Data records start
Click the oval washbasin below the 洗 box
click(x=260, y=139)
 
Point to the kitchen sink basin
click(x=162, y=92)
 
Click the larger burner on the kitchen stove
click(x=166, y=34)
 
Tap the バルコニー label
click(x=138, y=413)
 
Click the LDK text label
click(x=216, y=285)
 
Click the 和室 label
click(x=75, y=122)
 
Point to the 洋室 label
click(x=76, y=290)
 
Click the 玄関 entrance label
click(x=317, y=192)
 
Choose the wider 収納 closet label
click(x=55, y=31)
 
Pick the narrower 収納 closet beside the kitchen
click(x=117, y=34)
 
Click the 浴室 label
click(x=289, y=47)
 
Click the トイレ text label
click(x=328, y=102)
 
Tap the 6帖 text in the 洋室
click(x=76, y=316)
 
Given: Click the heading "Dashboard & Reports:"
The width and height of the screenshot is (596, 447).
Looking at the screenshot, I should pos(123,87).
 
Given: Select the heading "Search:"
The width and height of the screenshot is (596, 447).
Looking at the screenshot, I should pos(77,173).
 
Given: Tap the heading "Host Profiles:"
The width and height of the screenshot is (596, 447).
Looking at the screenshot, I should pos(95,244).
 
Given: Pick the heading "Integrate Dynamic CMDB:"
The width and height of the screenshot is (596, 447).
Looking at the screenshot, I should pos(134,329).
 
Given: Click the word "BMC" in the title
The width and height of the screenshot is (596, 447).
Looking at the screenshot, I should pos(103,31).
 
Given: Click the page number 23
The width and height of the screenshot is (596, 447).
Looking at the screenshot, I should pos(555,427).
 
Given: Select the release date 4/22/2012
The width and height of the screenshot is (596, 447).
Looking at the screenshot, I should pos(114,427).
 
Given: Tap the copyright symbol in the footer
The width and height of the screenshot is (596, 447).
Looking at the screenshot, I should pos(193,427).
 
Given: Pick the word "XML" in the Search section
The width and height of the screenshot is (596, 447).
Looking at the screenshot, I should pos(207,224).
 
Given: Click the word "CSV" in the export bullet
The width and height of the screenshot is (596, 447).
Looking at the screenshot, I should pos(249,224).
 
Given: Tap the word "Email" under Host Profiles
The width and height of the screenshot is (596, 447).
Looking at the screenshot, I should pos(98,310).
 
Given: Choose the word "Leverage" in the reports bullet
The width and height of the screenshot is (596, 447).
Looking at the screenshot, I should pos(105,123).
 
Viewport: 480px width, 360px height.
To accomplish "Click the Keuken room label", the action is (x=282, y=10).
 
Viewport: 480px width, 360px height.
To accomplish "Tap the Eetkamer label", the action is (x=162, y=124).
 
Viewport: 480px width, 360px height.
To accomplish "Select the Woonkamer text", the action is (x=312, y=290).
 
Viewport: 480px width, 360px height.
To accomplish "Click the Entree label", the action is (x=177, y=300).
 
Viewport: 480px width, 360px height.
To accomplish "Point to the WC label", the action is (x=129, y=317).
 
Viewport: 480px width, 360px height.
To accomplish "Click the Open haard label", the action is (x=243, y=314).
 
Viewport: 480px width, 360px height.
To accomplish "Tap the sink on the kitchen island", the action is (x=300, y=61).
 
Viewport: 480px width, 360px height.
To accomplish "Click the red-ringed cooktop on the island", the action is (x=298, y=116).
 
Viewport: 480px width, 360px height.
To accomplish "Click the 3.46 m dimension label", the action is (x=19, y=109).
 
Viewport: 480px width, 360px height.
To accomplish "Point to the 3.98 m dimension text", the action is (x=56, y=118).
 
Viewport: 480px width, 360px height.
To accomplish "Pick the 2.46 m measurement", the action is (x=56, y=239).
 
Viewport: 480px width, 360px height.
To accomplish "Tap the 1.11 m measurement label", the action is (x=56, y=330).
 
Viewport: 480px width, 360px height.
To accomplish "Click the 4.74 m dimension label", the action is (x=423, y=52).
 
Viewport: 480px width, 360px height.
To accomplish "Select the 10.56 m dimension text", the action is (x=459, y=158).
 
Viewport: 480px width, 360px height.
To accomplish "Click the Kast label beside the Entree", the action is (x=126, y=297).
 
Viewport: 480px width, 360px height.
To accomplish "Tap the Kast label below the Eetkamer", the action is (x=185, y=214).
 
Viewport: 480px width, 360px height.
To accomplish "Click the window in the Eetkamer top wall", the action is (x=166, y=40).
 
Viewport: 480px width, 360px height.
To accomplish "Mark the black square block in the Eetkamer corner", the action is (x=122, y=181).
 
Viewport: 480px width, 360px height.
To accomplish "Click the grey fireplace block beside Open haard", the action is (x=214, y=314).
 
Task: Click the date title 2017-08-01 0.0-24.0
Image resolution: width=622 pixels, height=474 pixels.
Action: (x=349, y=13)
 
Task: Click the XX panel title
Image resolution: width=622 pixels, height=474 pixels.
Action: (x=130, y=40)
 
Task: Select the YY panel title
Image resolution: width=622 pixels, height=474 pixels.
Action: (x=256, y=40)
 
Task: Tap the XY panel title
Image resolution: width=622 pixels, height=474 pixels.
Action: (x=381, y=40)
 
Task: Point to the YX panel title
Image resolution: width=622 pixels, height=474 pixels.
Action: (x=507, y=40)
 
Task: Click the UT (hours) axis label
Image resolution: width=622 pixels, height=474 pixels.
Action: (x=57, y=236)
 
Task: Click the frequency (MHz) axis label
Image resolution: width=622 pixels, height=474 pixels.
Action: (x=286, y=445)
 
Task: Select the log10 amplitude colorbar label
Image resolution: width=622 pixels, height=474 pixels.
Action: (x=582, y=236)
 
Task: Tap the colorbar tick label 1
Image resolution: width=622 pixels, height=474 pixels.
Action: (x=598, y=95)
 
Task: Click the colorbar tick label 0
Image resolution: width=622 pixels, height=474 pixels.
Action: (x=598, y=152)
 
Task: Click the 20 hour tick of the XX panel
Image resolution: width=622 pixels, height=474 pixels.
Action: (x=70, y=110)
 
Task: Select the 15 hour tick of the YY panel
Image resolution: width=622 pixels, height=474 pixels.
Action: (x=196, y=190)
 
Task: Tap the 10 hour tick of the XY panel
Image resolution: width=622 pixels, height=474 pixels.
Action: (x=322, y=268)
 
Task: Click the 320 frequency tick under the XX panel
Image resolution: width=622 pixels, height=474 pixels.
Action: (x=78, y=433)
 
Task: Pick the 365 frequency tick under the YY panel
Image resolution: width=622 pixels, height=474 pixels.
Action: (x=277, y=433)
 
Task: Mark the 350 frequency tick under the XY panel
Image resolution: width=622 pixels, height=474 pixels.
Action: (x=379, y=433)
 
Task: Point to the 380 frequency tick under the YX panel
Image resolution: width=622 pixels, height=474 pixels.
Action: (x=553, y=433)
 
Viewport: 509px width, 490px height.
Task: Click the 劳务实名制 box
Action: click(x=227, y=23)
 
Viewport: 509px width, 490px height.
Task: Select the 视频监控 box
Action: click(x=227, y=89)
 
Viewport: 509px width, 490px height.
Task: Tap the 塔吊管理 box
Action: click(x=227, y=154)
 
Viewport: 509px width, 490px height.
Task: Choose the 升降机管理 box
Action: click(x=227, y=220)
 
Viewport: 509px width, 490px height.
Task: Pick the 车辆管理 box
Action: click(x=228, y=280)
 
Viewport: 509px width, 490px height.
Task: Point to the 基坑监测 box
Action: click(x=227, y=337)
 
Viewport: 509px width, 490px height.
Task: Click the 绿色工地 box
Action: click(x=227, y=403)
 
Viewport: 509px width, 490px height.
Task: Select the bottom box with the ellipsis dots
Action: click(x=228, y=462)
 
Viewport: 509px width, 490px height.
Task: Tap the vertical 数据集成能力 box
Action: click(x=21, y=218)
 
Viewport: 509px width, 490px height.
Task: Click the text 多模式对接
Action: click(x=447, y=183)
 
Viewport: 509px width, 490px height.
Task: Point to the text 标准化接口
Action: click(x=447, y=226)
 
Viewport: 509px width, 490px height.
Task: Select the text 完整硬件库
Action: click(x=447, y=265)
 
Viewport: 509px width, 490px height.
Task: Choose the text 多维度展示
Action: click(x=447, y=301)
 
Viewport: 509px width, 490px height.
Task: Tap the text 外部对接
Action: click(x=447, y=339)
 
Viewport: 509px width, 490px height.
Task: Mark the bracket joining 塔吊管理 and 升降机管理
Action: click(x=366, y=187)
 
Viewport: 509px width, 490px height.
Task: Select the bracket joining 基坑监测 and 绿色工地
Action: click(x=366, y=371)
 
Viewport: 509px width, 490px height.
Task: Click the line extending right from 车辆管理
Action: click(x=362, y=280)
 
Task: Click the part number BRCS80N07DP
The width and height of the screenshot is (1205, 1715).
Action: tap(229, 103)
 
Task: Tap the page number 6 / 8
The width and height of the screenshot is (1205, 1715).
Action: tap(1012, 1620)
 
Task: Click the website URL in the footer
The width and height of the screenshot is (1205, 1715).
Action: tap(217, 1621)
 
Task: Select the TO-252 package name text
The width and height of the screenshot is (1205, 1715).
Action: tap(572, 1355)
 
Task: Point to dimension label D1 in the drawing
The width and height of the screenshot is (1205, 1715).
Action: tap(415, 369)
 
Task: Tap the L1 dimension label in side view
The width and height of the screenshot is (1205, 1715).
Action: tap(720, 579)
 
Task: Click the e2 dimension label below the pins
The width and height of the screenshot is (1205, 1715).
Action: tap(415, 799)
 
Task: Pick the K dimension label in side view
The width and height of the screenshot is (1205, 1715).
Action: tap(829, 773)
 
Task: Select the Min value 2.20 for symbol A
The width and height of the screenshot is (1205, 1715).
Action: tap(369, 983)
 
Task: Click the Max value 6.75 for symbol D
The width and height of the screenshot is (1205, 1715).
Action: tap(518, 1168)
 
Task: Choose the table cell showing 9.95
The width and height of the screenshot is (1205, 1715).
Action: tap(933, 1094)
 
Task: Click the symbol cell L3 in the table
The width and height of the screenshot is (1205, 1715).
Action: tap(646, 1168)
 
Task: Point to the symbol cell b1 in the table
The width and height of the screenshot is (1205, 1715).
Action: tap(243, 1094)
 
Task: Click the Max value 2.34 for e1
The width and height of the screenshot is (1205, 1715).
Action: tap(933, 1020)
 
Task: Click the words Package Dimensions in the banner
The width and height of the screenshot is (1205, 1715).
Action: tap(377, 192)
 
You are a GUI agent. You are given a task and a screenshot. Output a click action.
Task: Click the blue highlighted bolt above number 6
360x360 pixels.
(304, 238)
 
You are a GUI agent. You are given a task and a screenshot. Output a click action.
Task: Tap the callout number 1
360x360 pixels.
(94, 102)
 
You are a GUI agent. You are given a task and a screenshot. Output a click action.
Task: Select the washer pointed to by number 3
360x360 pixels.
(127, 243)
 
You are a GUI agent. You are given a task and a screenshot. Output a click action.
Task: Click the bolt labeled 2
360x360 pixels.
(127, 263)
Data records end
• [The exercise]
Copy the rows from the line containing "Task: Pick the 365" through the line containing "Action: click(x=447, y=339)", both included, and include the requests. Multiply every coordinate in the answers by 0.85, round each to a whole number with halves rounded up, and leave all other numbers unchanged.

• [Written response]
Task: Pick the 365 frequency tick under the YY panel
Image resolution: width=622 pixels, height=474 pixels.
Action: (x=235, y=368)
 
Task: Mark the 350 frequency tick under the XY panel
Image resolution: width=622 pixels, height=474 pixels.
Action: (x=322, y=368)
 
Task: Point to the 380 frequency tick under the YX panel
Image resolution: width=622 pixels, height=474 pixels.
Action: (x=470, y=368)
 
Viewport: 509px width, 490px height.
Task: Click the 劳务实名制 box
Action: click(x=193, y=20)
 
Viewport: 509px width, 490px height.
Task: Select the 视频监控 box
Action: click(x=193, y=76)
 
Viewport: 509px width, 490px height.
Task: Tap the 塔吊管理 box
Action: click(x=193, y=131)
 
Viewport: 509px width, 490px height.
Task: Choose the 升降机管理 box
Action: click(x=193, y=187)
 
Viewport: 509px width, 490px height.
Task: Pick the 车辆管理 box
Action: click(x=194, y=238)
 
Viewport: 509px width, 490px height.
Task: Point to the 基坑监测 box
Action: click(x=193, y=286)
 
Viewport: 509px width, 490px height.
Task: Click the 绿色工地 box
Action: click(x=193, y=343)
 
Viewport: 509px width, 490px height.
Task: Select the bottom box with the ellipsis dots
Action: click(x=194, y=393)
 
Viewport: 509px width, 490px height.
Task: Tap the vertical 数据集成能力 box
Action: click(x=18, y=185)
 
Viewport: 509px width, 490px height.
Task: Click the text 多模式对接
Action: click(x=380, y=156)
 
Viewport: 509px width, 490px height.
Task: Point to the text 标准化接口
Action: click(x=380, y=192)
 
Viewport: 509px width, 490px height.
Task: Select the text 完整硬件库
Action: click(x=380, y=225)
 
Viewport: 509px width, 490px height.
Task: Choose the text 多维度展示
Action: click(x=380, y=256)
 
Viewport: 509px width, 490px height.
Task: Tap the text 外部对接
Action: click(x=380, y=288)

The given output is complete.